Maesters are the ultimate academics in the world of Westeros. An ancient order, the maesters train at the Citadel in Oldtown until they are ready for dispatch, after which they serve the various lords and ladies in the castles of Westeros. During their training process, maesters forge links on chains of servitude that hang around their necks, with each link denoting a new area of expertise.
Maesters play a number of important roles, including provision of education, healing, advising, and communicating. There’s a maester in every castle of any importance in Westeros, and some of the more notable members include Maester Luwin, the caretaker of the Stark children, and Grand Maester Pycelle, who served the ruler in King’s Landing directly for over 40 years.
The general thrust of the Grand Maester Conspiracy is that the maesters hate magic, and want the world to be free of it.
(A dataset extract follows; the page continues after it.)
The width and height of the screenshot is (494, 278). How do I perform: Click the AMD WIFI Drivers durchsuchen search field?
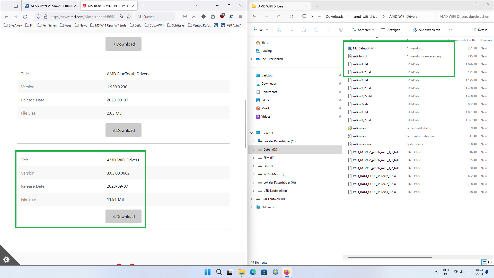[464, 16]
Why might that be? For one, magic is, by its very nature, anti-academic. Magic cannot be fully understood, measured, or controlled, unlike the other areas of expertise the maesters concern themselves with.
The maesters derive their influence from being able to advise on every possible subject, so having a powerful force out there that can’t be explained or controlled undercuts their very purpose. Maesters dislike magic so much, in fact, one of their initiation ceremonies involves spending a night with a supposedly magic “glass candle,” trying to get it to light on fire. The lesson is supposed to be that magic doesn’t work and should be ignored, but lately the candles have been working again.
One of the major roles of the Order of the Maesters is the preservation of history. Literacy isn’t incredibly common in Westeros, but every maester is taught how to read and write, meaning they’re often the only ones available when it comes to recording world events. The maesters have built up an extensive library at the Citadel, and that means they’re all too familiar with the death and destruction caused by magic, and particularly dragons, in the past. There’s good historical precedent for magic being a bad thing, and maesters are very good at recognizing patterns.
One of the greatest mysteries in Game of Thrones lore happened long before the series actually started. When the audience is introduced to Westeros, dragons have been dead for generations, and the trio born to Daenerys Targaryen are the first that anyone living has seen. The history books tell us that, after arriving in Westeros, Targaryen dragons started to shrink in average size with each new generation.
After a brutal Targaryen civil war known as the Dance of the Dragons, most of the fire-breathing beasts were wiped out, and any born after that point came out stunted and short-lived. Many speculate the dragons were poisoned in some way, and who better to do that than the maesters, experts on all kinds of poisons. For the record, maesters blamed the stunted growth on the practice of keeping dragons indoors, but Daenerys’s dragons seem to disprove that. What were they making excuses for?